ABOUT THIS TASK ▸
All of the data below is to be returned unaltered.

Collected data entries ▸
━━━━━━

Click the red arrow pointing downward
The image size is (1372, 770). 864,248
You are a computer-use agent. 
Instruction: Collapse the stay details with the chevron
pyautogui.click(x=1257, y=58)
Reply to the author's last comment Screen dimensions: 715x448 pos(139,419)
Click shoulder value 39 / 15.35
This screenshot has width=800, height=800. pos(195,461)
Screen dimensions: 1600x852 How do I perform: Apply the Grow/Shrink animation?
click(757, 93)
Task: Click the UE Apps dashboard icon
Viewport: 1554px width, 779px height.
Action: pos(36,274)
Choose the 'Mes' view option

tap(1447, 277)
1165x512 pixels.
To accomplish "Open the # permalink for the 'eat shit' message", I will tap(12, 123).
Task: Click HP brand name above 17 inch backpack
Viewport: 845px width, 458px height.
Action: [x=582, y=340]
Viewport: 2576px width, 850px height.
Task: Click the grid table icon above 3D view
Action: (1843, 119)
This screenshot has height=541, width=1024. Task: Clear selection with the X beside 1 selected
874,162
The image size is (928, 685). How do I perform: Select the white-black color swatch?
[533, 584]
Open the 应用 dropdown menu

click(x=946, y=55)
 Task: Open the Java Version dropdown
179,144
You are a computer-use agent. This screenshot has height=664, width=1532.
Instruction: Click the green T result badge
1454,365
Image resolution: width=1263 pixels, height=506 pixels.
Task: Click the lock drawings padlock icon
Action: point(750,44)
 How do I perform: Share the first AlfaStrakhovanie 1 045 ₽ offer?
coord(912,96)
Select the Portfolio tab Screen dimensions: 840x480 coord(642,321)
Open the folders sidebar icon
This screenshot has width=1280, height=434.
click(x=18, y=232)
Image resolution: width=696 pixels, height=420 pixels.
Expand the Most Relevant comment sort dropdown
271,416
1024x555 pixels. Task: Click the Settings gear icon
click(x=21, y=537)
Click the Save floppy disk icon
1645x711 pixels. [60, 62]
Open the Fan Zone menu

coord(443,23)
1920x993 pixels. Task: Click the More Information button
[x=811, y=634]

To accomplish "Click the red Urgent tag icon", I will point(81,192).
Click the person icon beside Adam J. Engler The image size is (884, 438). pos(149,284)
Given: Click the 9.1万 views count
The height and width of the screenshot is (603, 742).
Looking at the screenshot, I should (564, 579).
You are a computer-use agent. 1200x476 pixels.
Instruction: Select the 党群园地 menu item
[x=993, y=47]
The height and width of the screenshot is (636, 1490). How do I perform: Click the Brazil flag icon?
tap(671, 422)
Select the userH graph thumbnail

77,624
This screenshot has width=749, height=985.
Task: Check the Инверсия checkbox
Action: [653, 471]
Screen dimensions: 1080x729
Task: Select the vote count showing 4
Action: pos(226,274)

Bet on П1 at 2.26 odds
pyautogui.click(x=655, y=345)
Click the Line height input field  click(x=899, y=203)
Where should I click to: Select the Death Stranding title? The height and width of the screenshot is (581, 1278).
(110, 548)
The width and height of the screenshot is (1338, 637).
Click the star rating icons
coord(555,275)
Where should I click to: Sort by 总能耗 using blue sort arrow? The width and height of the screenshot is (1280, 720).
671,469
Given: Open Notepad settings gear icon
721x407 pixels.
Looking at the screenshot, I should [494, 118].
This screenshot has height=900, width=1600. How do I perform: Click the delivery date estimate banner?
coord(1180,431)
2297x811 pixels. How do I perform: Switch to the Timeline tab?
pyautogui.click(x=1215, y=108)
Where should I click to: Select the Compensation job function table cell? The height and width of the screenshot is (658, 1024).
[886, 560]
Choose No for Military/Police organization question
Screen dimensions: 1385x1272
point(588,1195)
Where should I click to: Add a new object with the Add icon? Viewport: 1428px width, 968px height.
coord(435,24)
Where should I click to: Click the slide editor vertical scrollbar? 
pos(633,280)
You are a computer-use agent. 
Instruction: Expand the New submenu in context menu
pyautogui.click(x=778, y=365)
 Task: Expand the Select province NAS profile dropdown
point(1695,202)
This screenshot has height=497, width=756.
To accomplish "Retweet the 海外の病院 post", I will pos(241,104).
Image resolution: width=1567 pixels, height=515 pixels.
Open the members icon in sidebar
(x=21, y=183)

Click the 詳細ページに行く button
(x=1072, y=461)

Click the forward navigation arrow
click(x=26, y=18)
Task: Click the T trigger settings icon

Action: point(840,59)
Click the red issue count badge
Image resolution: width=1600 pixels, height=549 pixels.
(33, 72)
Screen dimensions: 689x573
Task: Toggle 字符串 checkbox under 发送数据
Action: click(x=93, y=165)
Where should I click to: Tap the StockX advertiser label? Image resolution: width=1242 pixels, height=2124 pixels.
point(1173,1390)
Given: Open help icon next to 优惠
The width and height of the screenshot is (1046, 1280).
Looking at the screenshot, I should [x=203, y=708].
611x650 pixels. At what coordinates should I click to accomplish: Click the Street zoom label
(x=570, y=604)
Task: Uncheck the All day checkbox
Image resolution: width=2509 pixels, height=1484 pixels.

━━━━━━

RESPONSE AREA ▸
Click the red arrow pointing downward
The image size is (1372, 770). 864,248
You are a computer-use agent. 
Instruction: Collapse the stay details with the chevron
pyautogui.click(x=1257, y=58)
Reply to the author's last comment Screen dimensions: 715x448 pos(139,419)
Click shoulder value 39 / 15.35
This screenshot has width=800, height=800. pos(195,461)
Screen dimensions: 1600x852 How do I perform: Apply the Grow/Shrink animation?
click(757, 93)
Task: Click the UE Apps dashboard icon
Viewport: 1554px width, 779px height.
Action: pos(36,274)
Choose the 'Mes' view option

tap(1447, 277)
1165x512 pixels.
To accomplish "Open the # permalink for the 'eat shit' message", I will tap(12, 123).
Task: Click HP brand name above 17 inch backpack
Viewport: 845px width, 458px height.
Action: [x=582, y=340]
Viewport: 2576px width, 850px height.
Task: Click the grid table icon above 3D view
Action: (1843, 119)
This screenshot has height=541, width=1024. Task: Clear selection with the X beside 1 selected
874,162
The image size is (928, 685). How do I perform: Select the white-black color swatch?
[533, 584]
Open the 应用 dropdown menu

click(x=946, y=55)
 Task: Open the Java Version dropdown
179,144
You are a computer-use agent. This screenshot has height=664, width=1532.
Instruction: Click the green T result badge
1454,365
Image resolution: width=1263 pixels, height=506 pixels.
Task: Click the lock drawings padlock icon
Action: point(750,44)
 How do I perform: Share the first AlfaStrakhovanie 1 045 ₽ offer?
coord(912,96)
Select the Portfolio tab Screen dimensions: 840x480 coord(642,321)
Open the folders sidebar icon
This screenshot has width=1280, height=434.
click(x=18, y=232)
Image resolution: width=696 pixels, height=420 pixels.
Expand the Most Relevant comment sort dropdown
271,416
1024x555 pixels. Task: Click the Settings gear icon
click(x=21, y=537)
Click the Save floppy disk icon
1645x711 pixels. [60, 62]
Open the Fan Zone menu

coord(443,23)
1920x993 pixels. Task: Click the More Information button
[x=811, y=634]

To accomplish "Click the red Urgent tag icon", I will point(81,192).
Click the person icon beside Adam J. Engler The image size is (884, 438). pos(149,284)
Given: Click the 9.1万 views count
The height and width of the screenshot is (603, 742).
Looking at the screenshot, I should (564, 579).
You are a computer-use agent. 1200x476 pixels.
Instruction: Select the 党群园地 menu item
[x=993, y=47]
The height and width of the screenshot is (636, 1490). How do I perform: Click the Brazil flag icon?
tap(671, 422)
Select the userH graph thumbnail

77,624
This screenshot has width=749, height=985.
Task: Check the Инверсия checkbox
Action: [653, 471]
Screen dimensions: 1080x729
Task: Select the vote count showing 4
Action: pos(226,274)

Bet on П1 at 2.26 odds
pyautogui.click(x=655, y=345)
Click the Line height input field  click(x=899, y=203)
Where should I click to: Select the Death Stranding title? The height and width of the screenshot is (581, 1278).
(110, 548)
The width and height of the screenshot is (1338, 637).
Click the star rating icons
coord(555,275)
Where should I click to: Sort by 总能耗 using blue sort arrow? The width and height of the screenshot is (1280, 720).
671,469
Given: Open Notepad settings gear icon
721x407 pixels.
Looking at the screenshot, I should [494, 118].
This screenshot has height=900, width=1600. How do I perform: Click the delivery date estimate banner?
coord(1180,431)
2297x811 pixels. How do I perform: Switch to the Timeline tab?
pyautogui.click(x=1215, y=108)
Where should I click to: Select the Compensation job function table cell? The height and width of the screenshot is (658, 1024).
[886, 560]
Choose No for Military/Police organization question
Screen dimensions: 1385x1272
point(588,1195)
Where should I click to: Add a new object with the Add icon? Viewport: 1428px width, 968px height.
coord(435,24)
Where should I click to: Click the slide editor vertical scrollbar? 
pos(633,280)
You are a computer-use agent. 
Instruction: Expand the New submenu in context menu
pyautogui.click(x=778, y=365)
 Task: Expand the Select province NAS profile dropdown
point(1695,202)
This screenshot has height=497, width=756.
To accomplish "Retweet the 海外の病院 post", I will pos(241,104).
Image resolution: width=1567 pixels, height=515 pixels.
Open the members icon in sidebar
(x=21, y=183)

Click the 詳細ページに行く button
(x=1072, y=461)

Click the forward navigation arrow
click(x=26, y=18)
Task: Click the T trigger settings icon

Action: point(840,59)
Click the red issue count badge
Image resolution: width=1600 pixels, height=549 pixels.
(33, 72)
Screen dimensions: 689x573
Task: Toggle 字符串 checkbox under 发送数据
Action: click(x=93, y=165)
Where should I click to: Tap the StockX advertiser label? Image resolution: width=1242 pixels, height=2124 pixels.
point(1173,1390)
Given: Open help icon next to 优惠
The width and height of the screenshot is (1046, 1280).
Looking at the screenshot, I should [x=203, y=708].
611x650 pixels. At what coordinates should I click to accomplish: Click the Street zoom label
(x=570, y=604)
Task: Uncheck the All day checkbox
Image resolution: width=2509 pixels, height=1484 pixels.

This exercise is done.